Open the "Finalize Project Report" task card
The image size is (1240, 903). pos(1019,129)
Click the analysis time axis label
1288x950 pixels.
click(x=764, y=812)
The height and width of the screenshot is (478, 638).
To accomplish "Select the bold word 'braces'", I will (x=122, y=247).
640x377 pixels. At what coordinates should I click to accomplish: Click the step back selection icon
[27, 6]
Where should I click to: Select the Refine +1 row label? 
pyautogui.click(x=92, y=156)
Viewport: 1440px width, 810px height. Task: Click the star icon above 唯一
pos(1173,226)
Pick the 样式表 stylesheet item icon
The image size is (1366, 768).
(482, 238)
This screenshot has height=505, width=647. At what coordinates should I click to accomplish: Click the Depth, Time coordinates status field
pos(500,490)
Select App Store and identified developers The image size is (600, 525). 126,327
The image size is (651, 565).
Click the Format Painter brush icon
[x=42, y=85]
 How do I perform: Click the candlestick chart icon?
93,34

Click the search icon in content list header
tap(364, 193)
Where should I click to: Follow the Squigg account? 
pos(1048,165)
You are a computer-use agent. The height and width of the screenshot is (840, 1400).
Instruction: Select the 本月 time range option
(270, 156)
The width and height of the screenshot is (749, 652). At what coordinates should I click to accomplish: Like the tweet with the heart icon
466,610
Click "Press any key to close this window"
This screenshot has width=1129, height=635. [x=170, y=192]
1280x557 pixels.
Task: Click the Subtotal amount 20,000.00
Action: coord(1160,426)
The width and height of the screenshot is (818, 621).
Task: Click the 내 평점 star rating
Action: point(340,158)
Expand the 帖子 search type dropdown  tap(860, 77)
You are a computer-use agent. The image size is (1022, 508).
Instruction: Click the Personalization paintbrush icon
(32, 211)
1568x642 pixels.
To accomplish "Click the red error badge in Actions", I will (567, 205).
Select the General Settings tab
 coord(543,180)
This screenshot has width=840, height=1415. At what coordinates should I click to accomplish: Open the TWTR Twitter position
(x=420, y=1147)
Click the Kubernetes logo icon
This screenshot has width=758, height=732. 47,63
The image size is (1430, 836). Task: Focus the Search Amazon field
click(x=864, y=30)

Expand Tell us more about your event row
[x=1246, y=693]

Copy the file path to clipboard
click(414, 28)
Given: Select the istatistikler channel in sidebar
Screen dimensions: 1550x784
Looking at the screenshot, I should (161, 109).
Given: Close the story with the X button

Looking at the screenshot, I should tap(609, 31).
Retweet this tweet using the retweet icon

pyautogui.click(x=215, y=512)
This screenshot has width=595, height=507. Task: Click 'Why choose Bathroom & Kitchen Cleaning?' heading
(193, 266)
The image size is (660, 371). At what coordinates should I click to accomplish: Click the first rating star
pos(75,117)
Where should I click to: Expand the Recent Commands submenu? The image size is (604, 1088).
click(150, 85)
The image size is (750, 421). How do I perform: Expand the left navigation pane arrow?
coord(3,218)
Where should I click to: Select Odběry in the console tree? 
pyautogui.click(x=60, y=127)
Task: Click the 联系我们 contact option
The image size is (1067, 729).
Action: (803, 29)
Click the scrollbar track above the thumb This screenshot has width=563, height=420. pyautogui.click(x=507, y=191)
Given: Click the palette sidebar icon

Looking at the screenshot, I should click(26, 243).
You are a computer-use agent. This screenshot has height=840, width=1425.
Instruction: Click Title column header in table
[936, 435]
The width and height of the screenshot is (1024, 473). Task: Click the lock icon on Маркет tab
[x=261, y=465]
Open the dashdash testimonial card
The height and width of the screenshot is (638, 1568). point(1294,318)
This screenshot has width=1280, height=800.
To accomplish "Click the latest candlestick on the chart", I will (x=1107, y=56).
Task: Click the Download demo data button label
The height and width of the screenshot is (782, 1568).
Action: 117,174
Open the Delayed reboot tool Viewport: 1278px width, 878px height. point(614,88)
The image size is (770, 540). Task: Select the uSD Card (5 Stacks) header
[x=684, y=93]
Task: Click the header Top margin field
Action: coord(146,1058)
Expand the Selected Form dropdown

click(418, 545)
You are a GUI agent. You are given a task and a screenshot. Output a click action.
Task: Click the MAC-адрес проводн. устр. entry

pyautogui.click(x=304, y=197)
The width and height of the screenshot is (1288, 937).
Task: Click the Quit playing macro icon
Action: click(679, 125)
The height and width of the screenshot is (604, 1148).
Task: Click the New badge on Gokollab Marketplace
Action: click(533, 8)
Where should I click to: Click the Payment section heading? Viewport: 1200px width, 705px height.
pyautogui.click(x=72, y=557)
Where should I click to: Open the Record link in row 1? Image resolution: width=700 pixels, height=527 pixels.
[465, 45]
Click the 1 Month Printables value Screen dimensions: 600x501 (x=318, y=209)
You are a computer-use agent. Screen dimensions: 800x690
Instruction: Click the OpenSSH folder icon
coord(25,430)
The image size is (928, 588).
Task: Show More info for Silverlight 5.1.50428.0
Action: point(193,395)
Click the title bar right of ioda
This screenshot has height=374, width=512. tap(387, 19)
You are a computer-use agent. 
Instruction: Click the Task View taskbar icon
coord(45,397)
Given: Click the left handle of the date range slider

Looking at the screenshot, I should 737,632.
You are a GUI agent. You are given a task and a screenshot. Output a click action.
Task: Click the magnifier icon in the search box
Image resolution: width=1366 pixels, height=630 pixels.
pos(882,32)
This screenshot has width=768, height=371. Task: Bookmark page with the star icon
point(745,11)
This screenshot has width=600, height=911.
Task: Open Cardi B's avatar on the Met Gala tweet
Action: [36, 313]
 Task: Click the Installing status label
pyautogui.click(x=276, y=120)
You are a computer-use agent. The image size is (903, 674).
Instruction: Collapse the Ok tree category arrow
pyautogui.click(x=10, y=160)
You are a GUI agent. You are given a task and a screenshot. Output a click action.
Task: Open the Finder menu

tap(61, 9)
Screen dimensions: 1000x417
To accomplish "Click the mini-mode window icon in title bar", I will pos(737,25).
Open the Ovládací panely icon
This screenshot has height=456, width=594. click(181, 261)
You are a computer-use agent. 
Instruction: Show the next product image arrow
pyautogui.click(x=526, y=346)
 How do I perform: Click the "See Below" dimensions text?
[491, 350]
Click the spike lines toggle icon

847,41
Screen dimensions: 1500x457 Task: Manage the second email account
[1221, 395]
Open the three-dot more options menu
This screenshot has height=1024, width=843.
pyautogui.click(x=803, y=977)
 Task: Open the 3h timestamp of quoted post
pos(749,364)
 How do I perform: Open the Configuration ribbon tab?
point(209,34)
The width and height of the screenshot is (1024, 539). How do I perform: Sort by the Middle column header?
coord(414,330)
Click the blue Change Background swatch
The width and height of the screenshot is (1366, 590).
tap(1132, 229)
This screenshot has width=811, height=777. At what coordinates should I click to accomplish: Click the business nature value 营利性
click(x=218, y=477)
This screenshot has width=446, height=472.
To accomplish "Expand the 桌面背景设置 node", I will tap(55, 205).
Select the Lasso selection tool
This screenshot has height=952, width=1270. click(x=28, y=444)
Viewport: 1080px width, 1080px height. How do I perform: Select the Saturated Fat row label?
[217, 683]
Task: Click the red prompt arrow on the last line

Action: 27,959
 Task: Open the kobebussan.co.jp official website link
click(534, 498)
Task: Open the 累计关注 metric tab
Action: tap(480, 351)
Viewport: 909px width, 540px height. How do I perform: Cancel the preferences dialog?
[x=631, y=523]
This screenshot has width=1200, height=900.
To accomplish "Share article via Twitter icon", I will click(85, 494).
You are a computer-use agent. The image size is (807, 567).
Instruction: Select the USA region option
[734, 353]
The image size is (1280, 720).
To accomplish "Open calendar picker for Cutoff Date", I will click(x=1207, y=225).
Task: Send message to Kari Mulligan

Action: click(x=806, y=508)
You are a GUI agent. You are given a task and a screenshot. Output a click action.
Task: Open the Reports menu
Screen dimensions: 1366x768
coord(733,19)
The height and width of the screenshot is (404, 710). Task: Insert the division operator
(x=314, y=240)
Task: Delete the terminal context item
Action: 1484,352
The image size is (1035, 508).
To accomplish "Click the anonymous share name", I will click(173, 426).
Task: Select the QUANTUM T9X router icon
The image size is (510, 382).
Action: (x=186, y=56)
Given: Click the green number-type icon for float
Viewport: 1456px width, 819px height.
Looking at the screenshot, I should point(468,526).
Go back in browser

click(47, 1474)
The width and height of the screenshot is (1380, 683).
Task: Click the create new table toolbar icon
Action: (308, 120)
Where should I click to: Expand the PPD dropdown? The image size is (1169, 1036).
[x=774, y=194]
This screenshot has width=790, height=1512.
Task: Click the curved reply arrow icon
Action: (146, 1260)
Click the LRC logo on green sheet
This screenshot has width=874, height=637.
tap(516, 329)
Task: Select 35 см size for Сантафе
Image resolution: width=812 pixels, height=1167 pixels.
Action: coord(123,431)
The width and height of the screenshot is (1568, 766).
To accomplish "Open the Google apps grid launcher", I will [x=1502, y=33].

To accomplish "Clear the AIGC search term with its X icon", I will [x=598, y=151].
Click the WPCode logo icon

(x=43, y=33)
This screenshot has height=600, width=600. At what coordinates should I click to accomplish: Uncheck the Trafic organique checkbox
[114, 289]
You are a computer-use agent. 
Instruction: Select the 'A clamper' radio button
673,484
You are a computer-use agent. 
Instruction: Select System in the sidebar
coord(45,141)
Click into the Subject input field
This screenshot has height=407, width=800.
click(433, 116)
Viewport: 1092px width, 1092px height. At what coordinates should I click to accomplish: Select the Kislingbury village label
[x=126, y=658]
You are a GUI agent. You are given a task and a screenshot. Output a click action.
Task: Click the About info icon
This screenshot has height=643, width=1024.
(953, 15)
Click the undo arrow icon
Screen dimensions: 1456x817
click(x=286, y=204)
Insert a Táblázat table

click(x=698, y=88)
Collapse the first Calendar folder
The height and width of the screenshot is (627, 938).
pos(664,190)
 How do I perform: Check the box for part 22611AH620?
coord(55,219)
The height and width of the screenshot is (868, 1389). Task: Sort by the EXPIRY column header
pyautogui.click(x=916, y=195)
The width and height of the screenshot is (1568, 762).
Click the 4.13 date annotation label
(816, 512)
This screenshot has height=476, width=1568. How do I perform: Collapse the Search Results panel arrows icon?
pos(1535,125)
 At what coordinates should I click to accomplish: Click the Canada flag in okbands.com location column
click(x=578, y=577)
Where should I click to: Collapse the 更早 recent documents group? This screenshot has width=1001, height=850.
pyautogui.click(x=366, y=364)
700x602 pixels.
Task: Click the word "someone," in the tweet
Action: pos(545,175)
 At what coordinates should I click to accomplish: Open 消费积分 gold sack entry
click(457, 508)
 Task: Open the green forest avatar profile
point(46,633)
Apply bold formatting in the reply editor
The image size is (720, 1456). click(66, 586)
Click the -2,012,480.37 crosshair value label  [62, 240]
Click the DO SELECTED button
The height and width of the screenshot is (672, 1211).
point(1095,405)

Task |
Copy out each line from the preceding entries that mentions the word "computer".

Solution to this task |
You are a computer-use agent. The height and width of the screenshot is (840, 1400).
You are a computer-use agent. The image size is (1022, 508).
You are a computer-use agent. This screenshot has height=840, width=1425.
You are a computer-use agent. Screen dimensions: 800x690
You are a computer-use agent. 
You are a computer-use agent. The image size is (903, 674).
You are a computer-use agent. 
You are a computer-use agent. The image size is (807, 567).
You are a computer-use agent. 
You are a computer-use agent. 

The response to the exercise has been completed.